== READING PASSAGE ==
# Large softbox? Speed lights?



## Mach0 (Jan 9, 2012)

So I've been looking for a larger soft box. The majority of soft boxes for speed lights don't exceed 36 inches. I can be wrong but I haven't seen any.  I would want something to light the entire body. I planned on using two flashes inside of the box. Would a box for a monolight work? If so, what kind of speed ring will I need. I'm so close to making one but I need it to break down to put away after. I was looking at the fotodiox 36 inch octobox as well but I would want something longer. Thanks!


----------



## MLeeK (Jan 9, 2012)

There are adapters for that...
ACB222SM Photoflex Accessory Hardware for X-Small LiteDome (fits most shoe mount flashes) This is in particular for the westcott small box, but I am seeing how it could be used and adapted.

Here's a great DIY set on flickr: DIY Project: Softbox Speedlight Adapter - a set on Flickr It looks much sturdier and probably a lot cheaper than any bracket/speedring combos I have ever seen. 

I know there are other products out there, but I haven't a clue where to look at this point. I am sure one of the guys will know.


----------



## Village Idiot (Jan 9, 2012)

Mach0 said:


> So I've been looking for a larger soft box. The majority of soft boxes for speed lights don't exceed 36 inches. I can be wrong but I haven't seen any.  I would want something to light the entire body. I planned on using two flashes inside of the box. Would a box for a monolight work? If so, what kind of speed ring will I need. I'm so close to making one but I need it to break down to put away after. I was looking at the fotodiox 36 inch octobox as well but I would want something longer. Thanks!

== EXERCISE AIM ==
Copy out the entire softbox thread above, word for word. The lines that come next have no connection to the softbox thread.

== DATA LINES ==
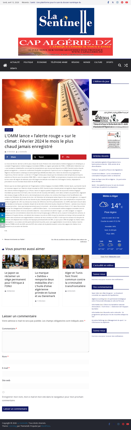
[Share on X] (45, 157)
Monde (86, 62)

== RESPONSE TO THIS EXERCISE ==
# Large softbox? Speed lights?



## Mach0 (Jan 9, 2012)

So I've been looking for a larger soft box. The majority of soft boxes for speed lights don't exceed 36 inches. I can be wrong but I haven't seen any.  I would want something to light the entire body. I planned on using two flashes inside of the box. Would a box for a monolight work? If so, what kind of speed ring will I need. I'm so close to making one but I need it to break down to put away after. I was looking at the fotodiox 36 inch octobox as well but I would want something longer. Thanks!


----------



## MLeeK (Jan 9, 2012)

There are adapters for that...
ACB222SM Photoflex Accessory Hardware for X-Small LiteDome (fits most shoe mount flashes) This is in particular for the westcott small box, but I am seeing how it could be used and adapted.

Here's a great DIY set on flickr: DIY Project: Softbox Speedlight Adapter - a set on Flickr It looks much sturdier and probably a lot cheaper than any bracket/speedring combos I have ever seen. 

I know there are other products out there, but I haven't a clue where to look at this point. I am sure one of the guys will know.


----------



## Village Idiot (Jan 9, 2012)

Mach0 said:


> So I've been looking for a larger soft box. The majority of soft boxes for speed lights don't exceed 36 inches. I can be wrong but I haven't seen any.  I would want something to light the entire body. I planned on using two flashes inside of the box. Would a box for a monolight work? If so, what kind of speed ring will I need. I'm so close to making one but I need it to break down to put away after. I was looking at the fotodiox 36 inch octobox as well but I would want something longer. Thanks!